Module Description
Research Overview

This course focuses on the philosophy of research, comparison of qualitative and quantitative, and mixed method research, motivation of studies. The course also covers the identification of research problem and problem solving. 

Literature Review and Conceptual Framework

This course focuses on a Literature Review on a specific accounting topic. The purpose of this course is to get familiar with background/ history of problem; identify possible ways to study the problem; assess strengths and weaknesses of previous studies; and develop conceptual framework & rationale for present/future study.

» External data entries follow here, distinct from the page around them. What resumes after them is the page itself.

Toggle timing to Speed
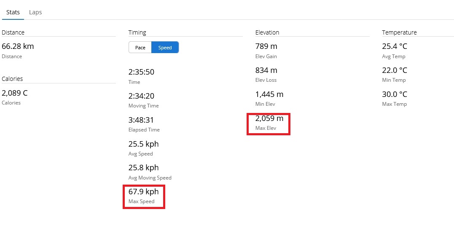Screen dimensions: 454x228 tap(165, 48)
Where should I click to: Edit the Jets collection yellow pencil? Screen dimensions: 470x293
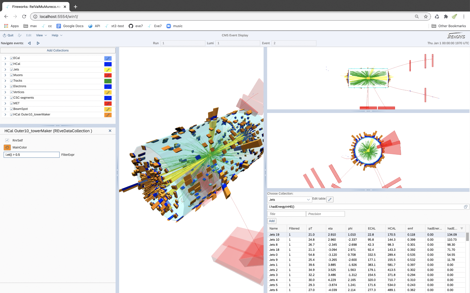coord(108,70)
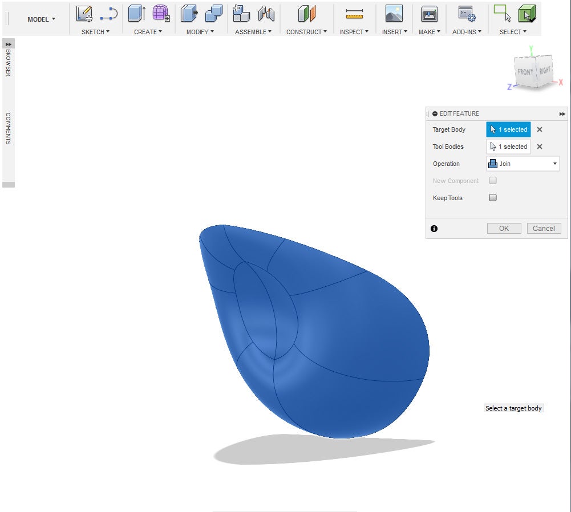Click the Create Sketch icon
The height and width of the screenshot is (512, 571).
[84, 14]
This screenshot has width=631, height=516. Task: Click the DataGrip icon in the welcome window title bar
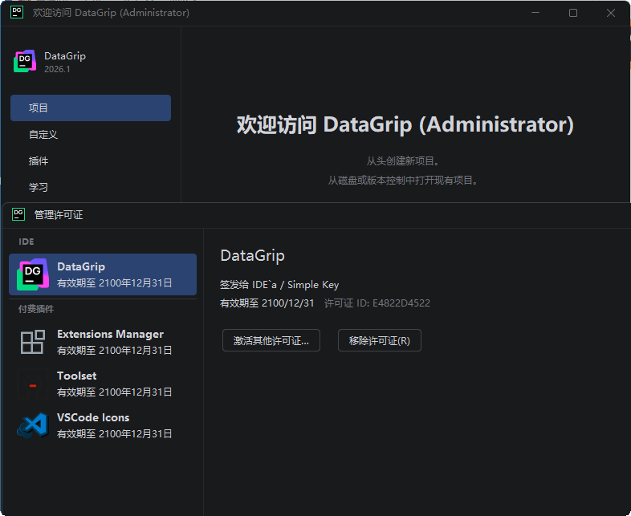click(x=17, y=13)
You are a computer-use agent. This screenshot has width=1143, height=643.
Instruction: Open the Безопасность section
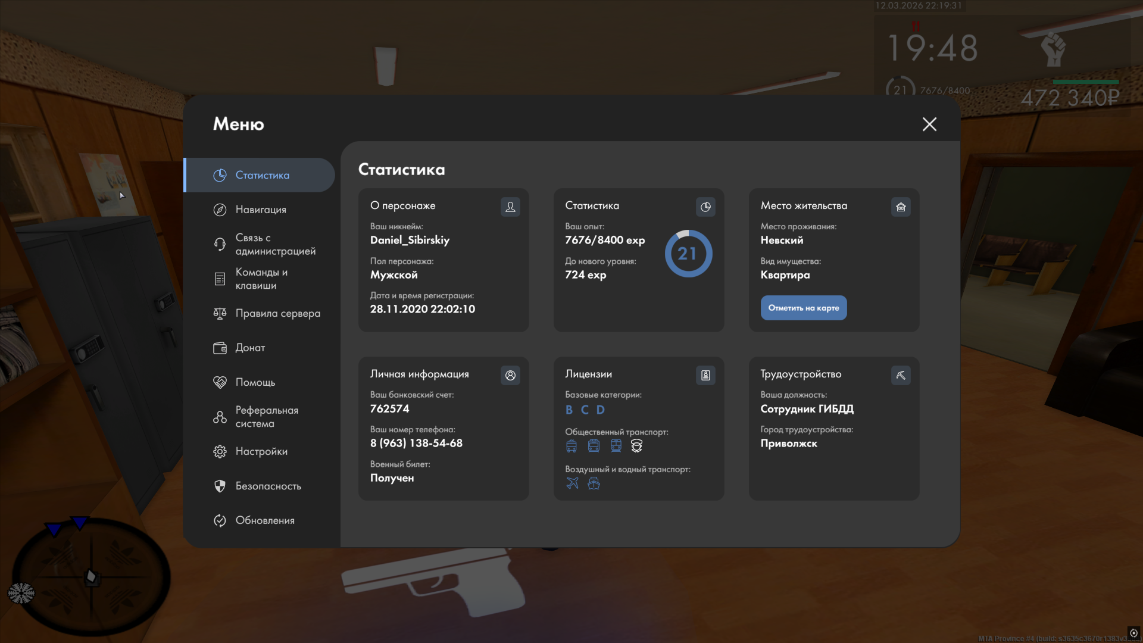pyautogui.click(x=267, y=486)
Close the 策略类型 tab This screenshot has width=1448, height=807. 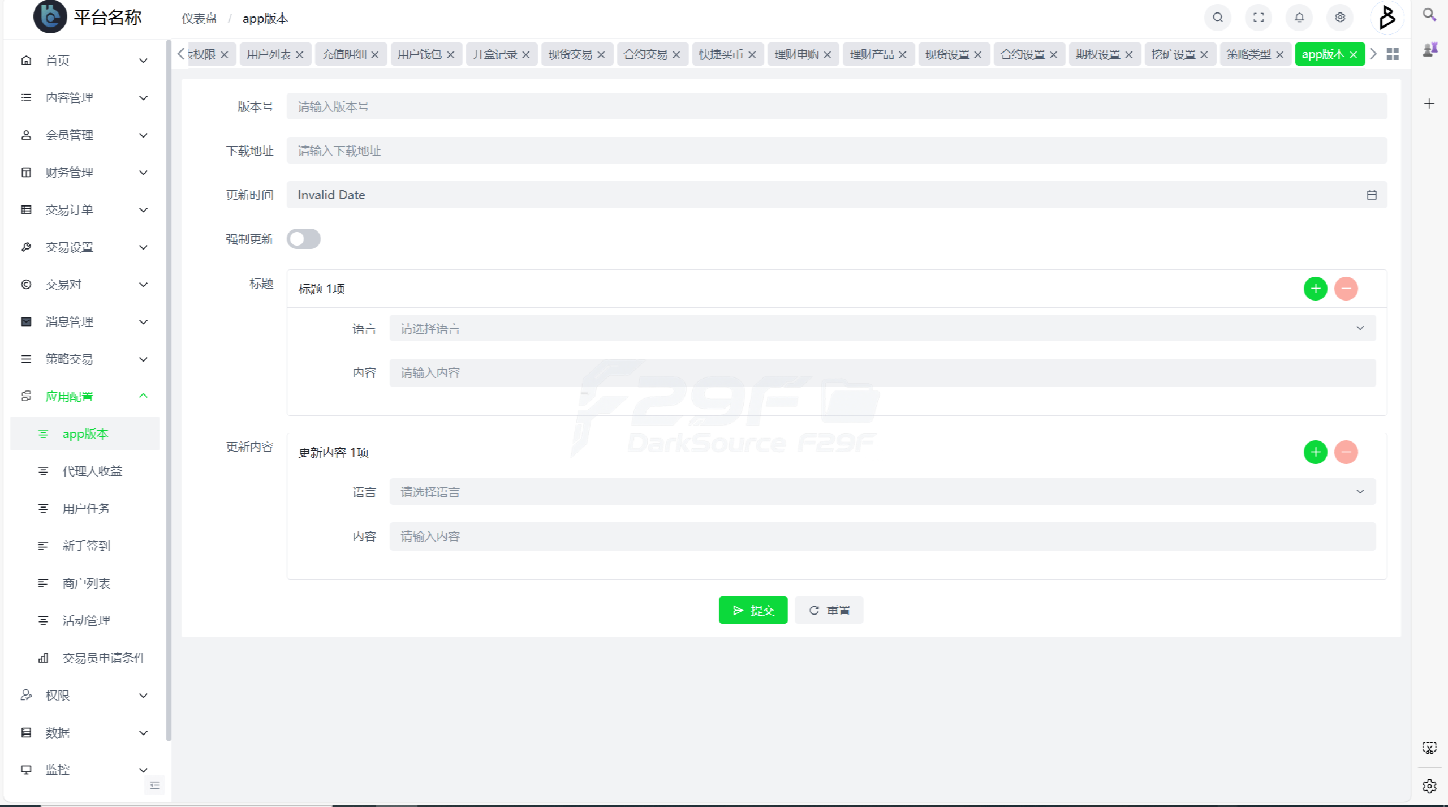coord(1279,55)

Research Design & Research Ethics

The course covers the use of scientific research as a problem-solving tool. This encompasses the understanding and application of appropriate research designs. The course also includes discussions on ethical principles supporting research policies. 

Research Analysis

The course covers statistical analysis techniques and the use of computer for data analyses.Topics covers introduction to statistics, fundamentals of probability, random variable and probability distributions, sampling distributions, ANOVA, simple regression, chi square applications, non-parametric statistics and multi-variate data analysis and factor analysis.

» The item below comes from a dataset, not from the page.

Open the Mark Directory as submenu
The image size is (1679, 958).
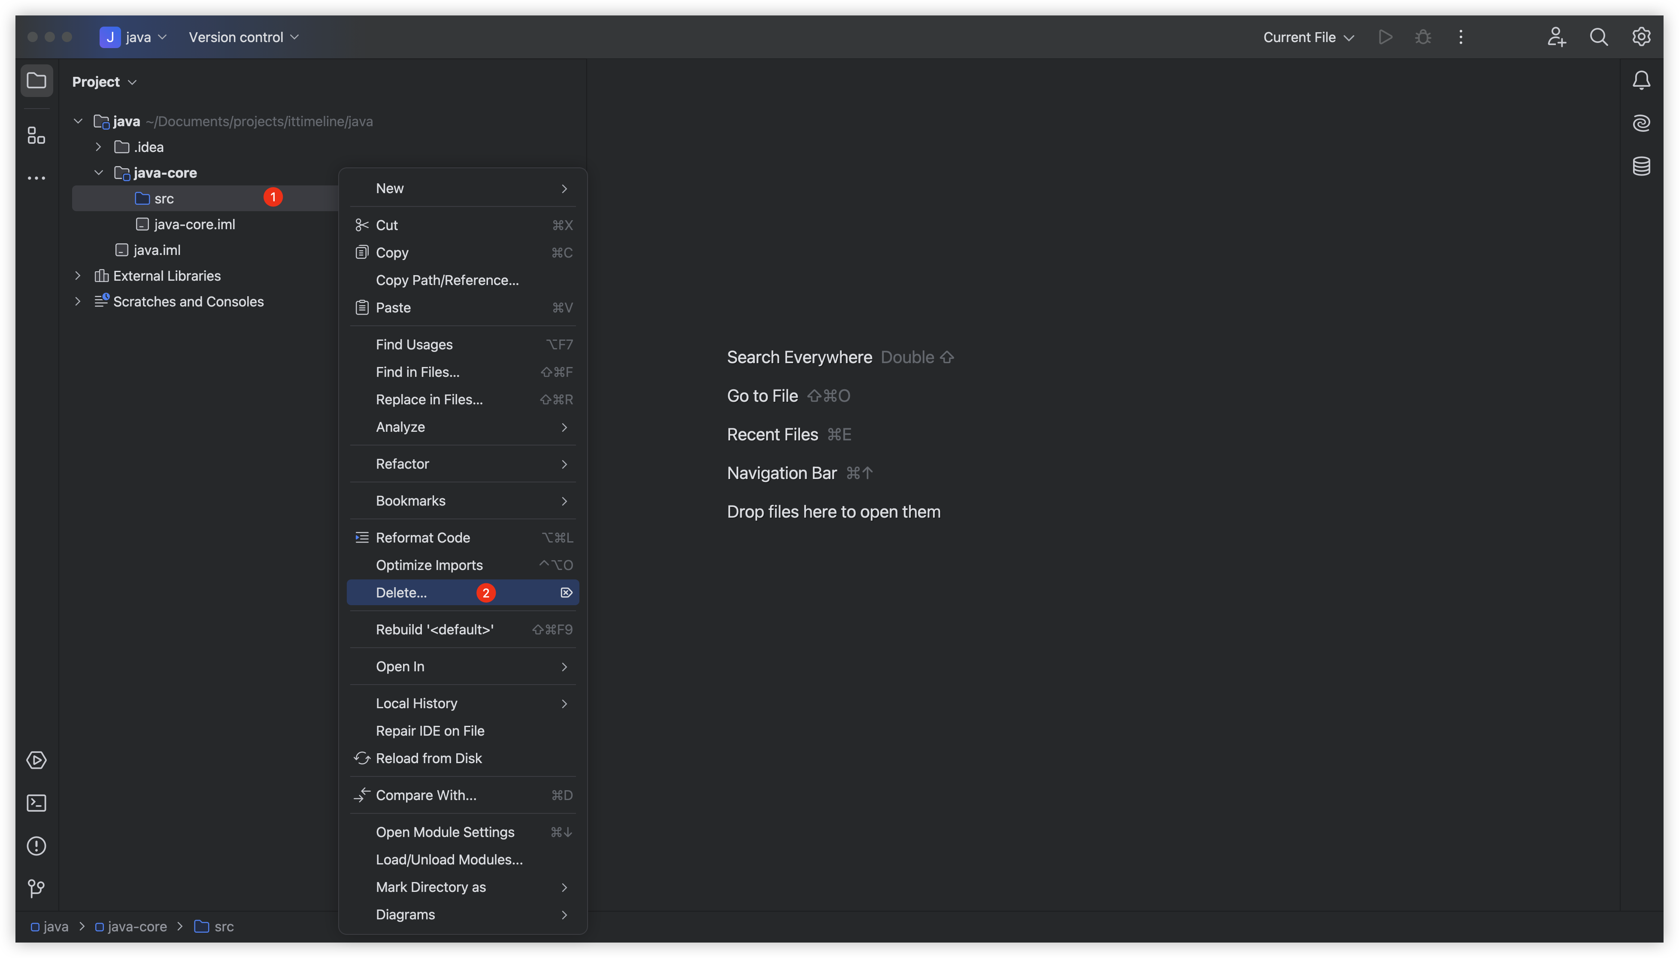pyautogui.click(x=430, y=887)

Techniques of Writing Research Proposal

The course focuses on various research techniques of writing research proposal.  It is aimed at equipping the student in writing a detailed research plan (proposal) including problem identification and selection, research questions/ hypotheses, literature review, methodological design, sampling design, development of data gathering instruments, and data collection techniques

Proposal Preparation - Finalizing and presenting

Ready for Proposal Defence. Submission of Final Draft Proposal

Advanced Statistical Data Analysis

This course is intended to help students to learn how to analyze quantitative data.  The course focuses more on advanced forms of regression based analysis including multiple regressions, logistic regressions, general linear modeling and structural equation modeling.